Finally home after a taxing tasting room day, after my 7-miler morning. First run of that length in some time. Thinking of wine, where to go with it next… sipping the remainder of the Dry Creek Vineyards ’14 Zin I last night brandished. Somehow lost the cork so I wrapped the neck in saran wrap. I took it off expecting instant evidence of oxygen contamination, or at least some oxidized something. But nothing. It withheld. It stood its ground, showing it’s more than an ‘it’. This bottle shows unyielding intention, some derelict drive that’s admirably curious. So I’m here writing my article or reaction to the day and night and wine, simply confounded. Then I stall. I need another glass. Before siting to write I was tempted to turn on CNN, see what the new chief’s done now.
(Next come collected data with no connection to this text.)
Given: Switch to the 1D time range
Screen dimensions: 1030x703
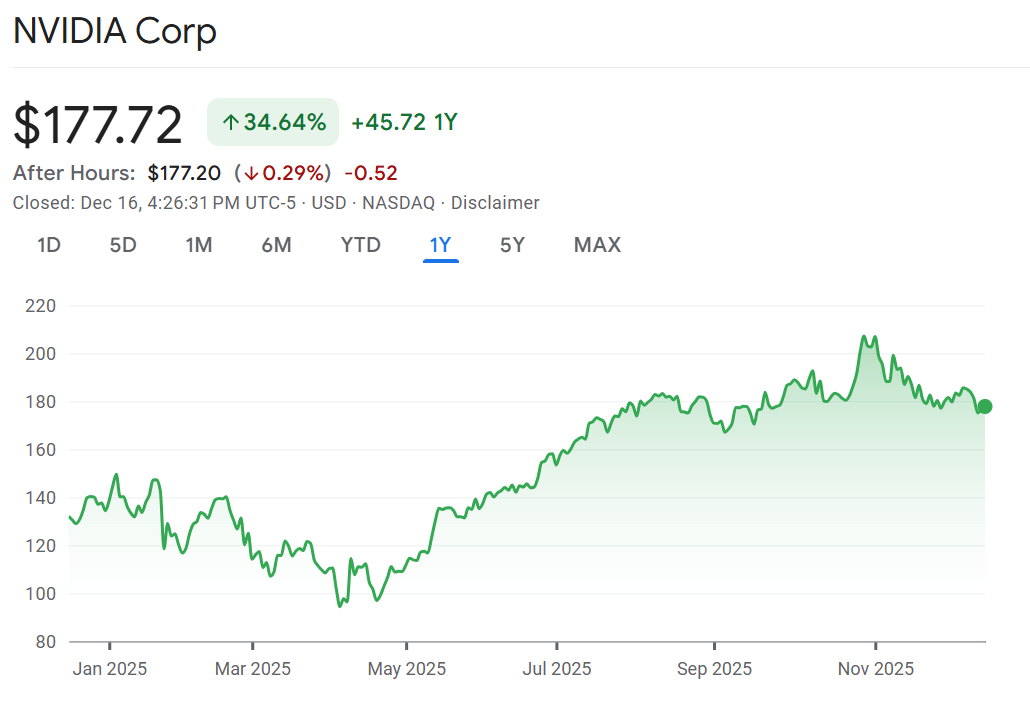Looking at the screenshot, I should [49, 245].
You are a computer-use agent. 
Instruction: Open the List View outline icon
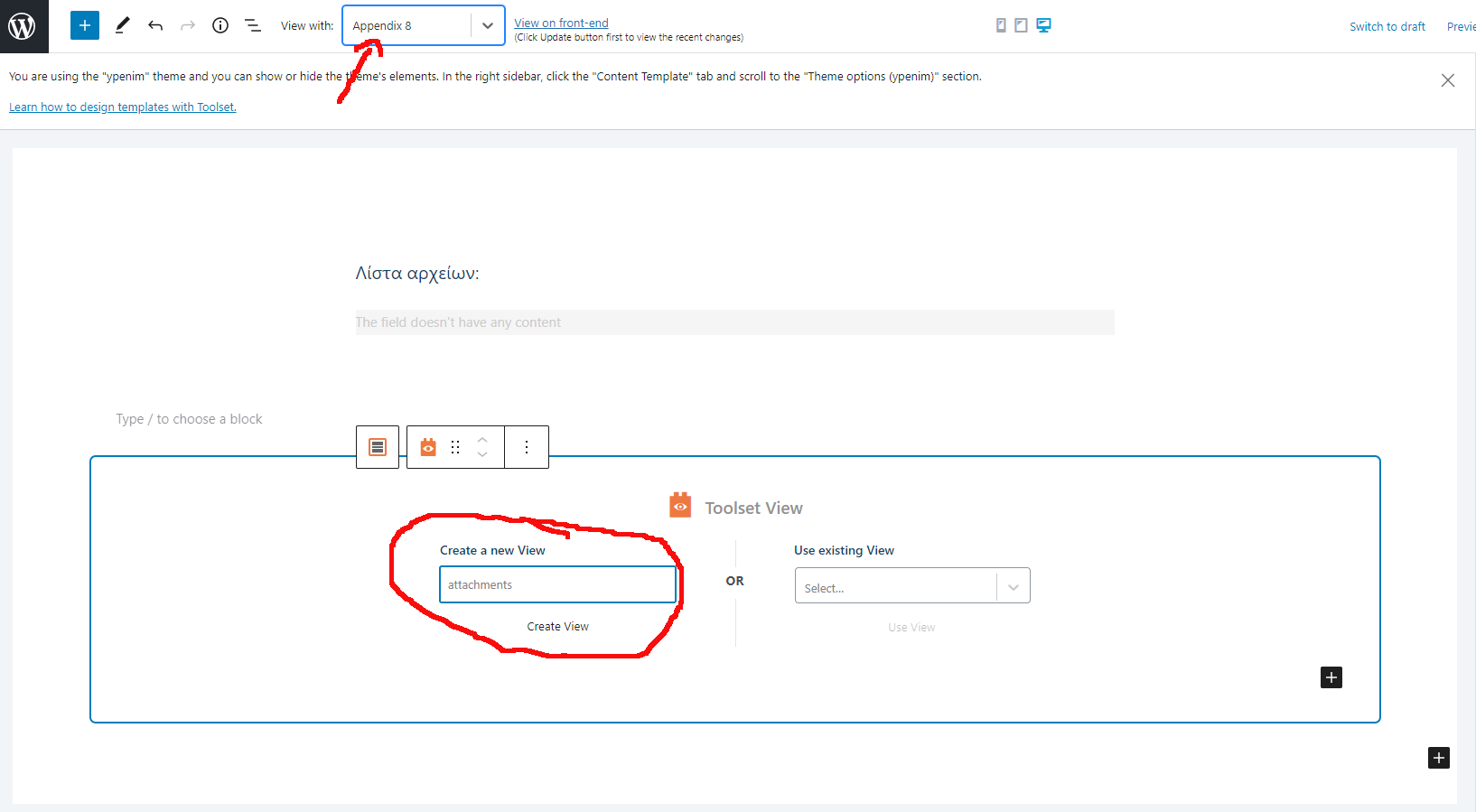tap(253, 25)
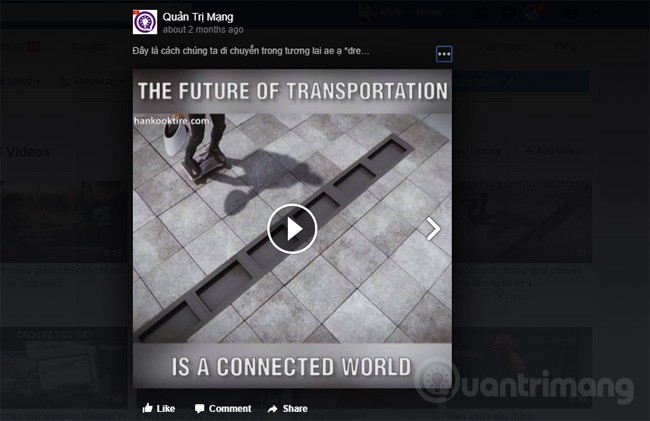Click the Quản Trị Mạng page avatar
Image resolution: width=650 pixels, height=421 pixels.
click(145, 20)
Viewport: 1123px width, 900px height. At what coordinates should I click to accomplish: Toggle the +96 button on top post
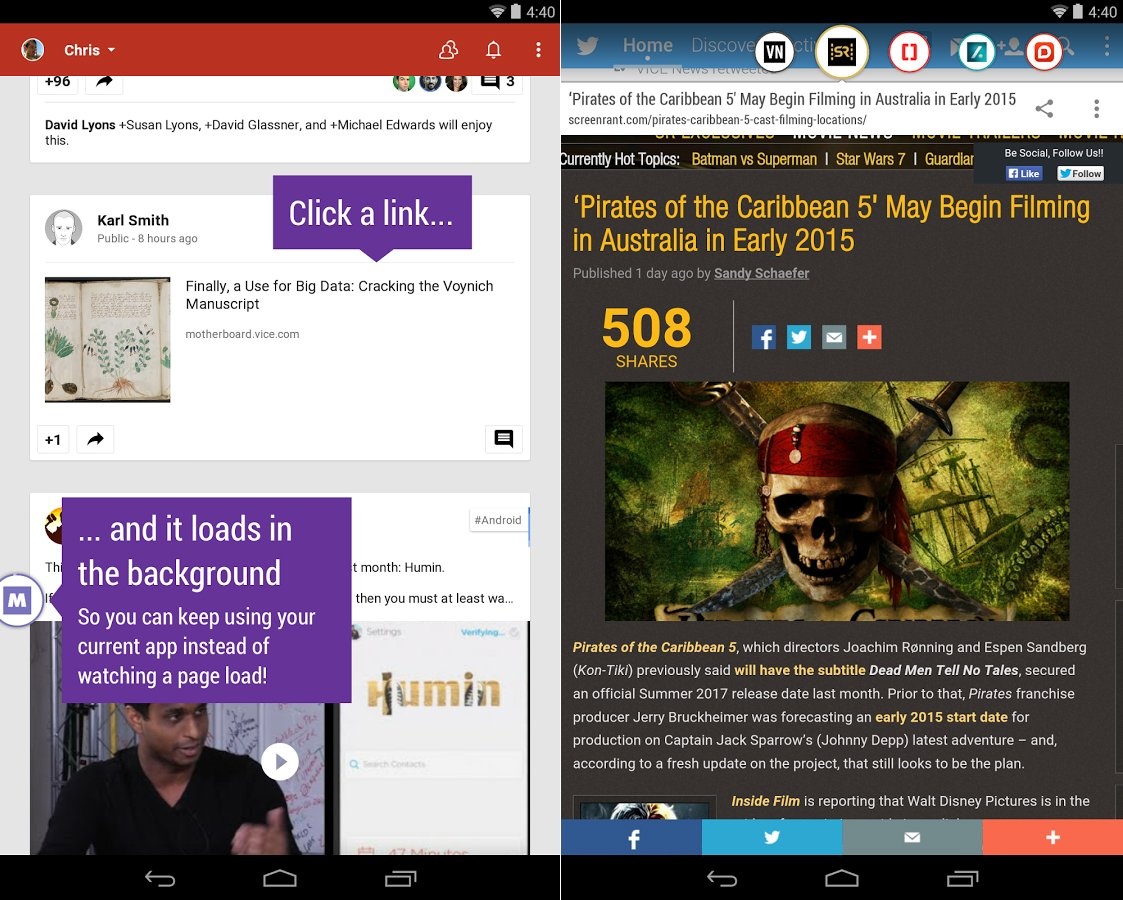click(x=57, y=81)
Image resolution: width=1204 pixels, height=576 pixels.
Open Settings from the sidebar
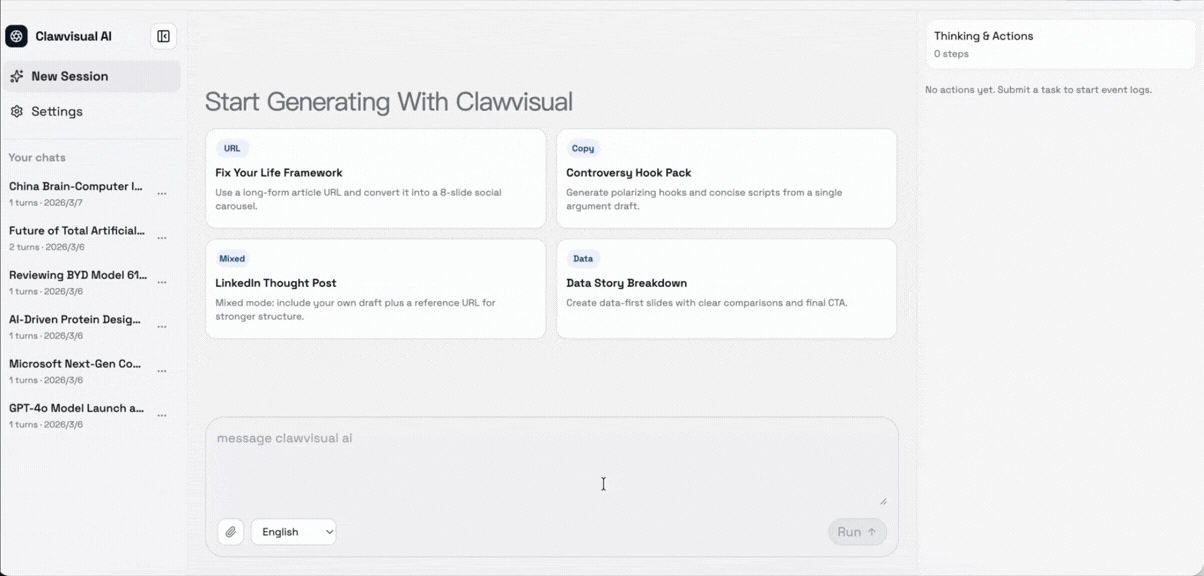tap(57, 112)
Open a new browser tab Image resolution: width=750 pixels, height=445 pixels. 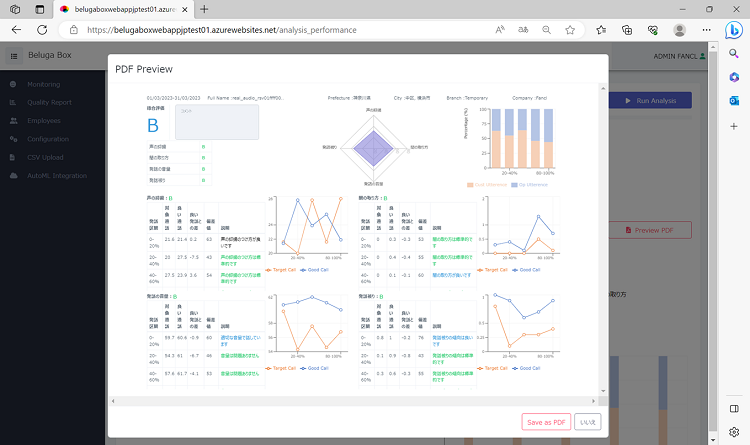tap(204, 9)
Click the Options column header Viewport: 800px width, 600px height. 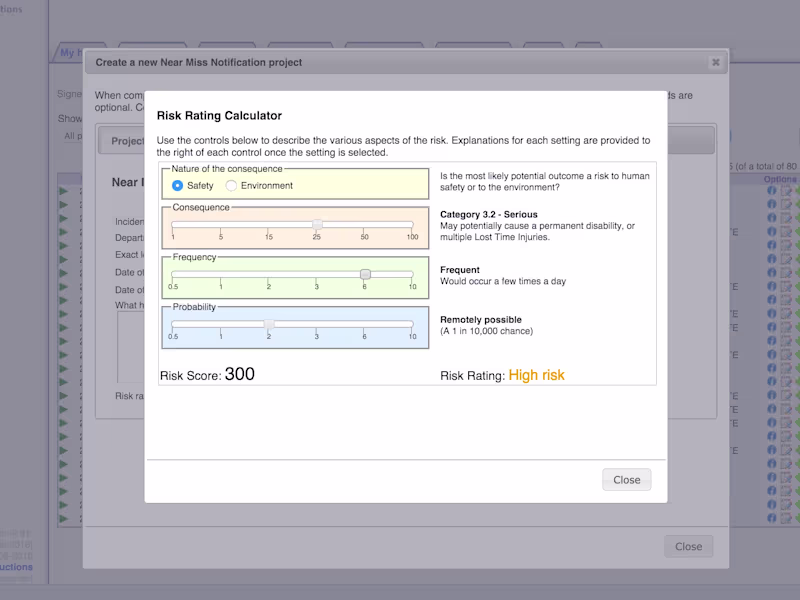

But why when I have this wine, when I had the day I had, literally rolling out of bed and running. The wine tells me not to stop… time is like my oxygen, and not in a beneficial manner. Like oxygen can be to wine, time is to the writer. So I speed on.
One lady who came in today, absolutely obsessed with magnums. Had a question about every one, and the vintage. Each vintage, she’d ask, “So what about this one?” Not asking if I like it or not, but I knew that was her tonal subtlety. “Well,” I returned, “if you’re asking me if I like the ’12, yes, I love it.” Then she did the same with the ’13, the ’14, and the ’11. “Wasn’t 2011 a bad year?” She asked. Ugh, I thought, the question. Why always people and 2011? (See why I began this piece with ‘finally home’?). I told her my defense of 2011, a little about ’13 and ’14, and then slid away. No more, I couldn’t do it. People should find out for themselves, about any wine or vintage, winery or region. Wine, like literature, art, or your own writing, is about discovery, and risk. You heard 2011 is a “bad’ vintage? That’s more than bountiful warrant to go out there and try some. See if they’re right. And if they are, then you learn from it, what makes a less-than-towering vintage. And if they’re wrong, you know now that going out and seeing for yourself is the most instruction and informed way to live wine.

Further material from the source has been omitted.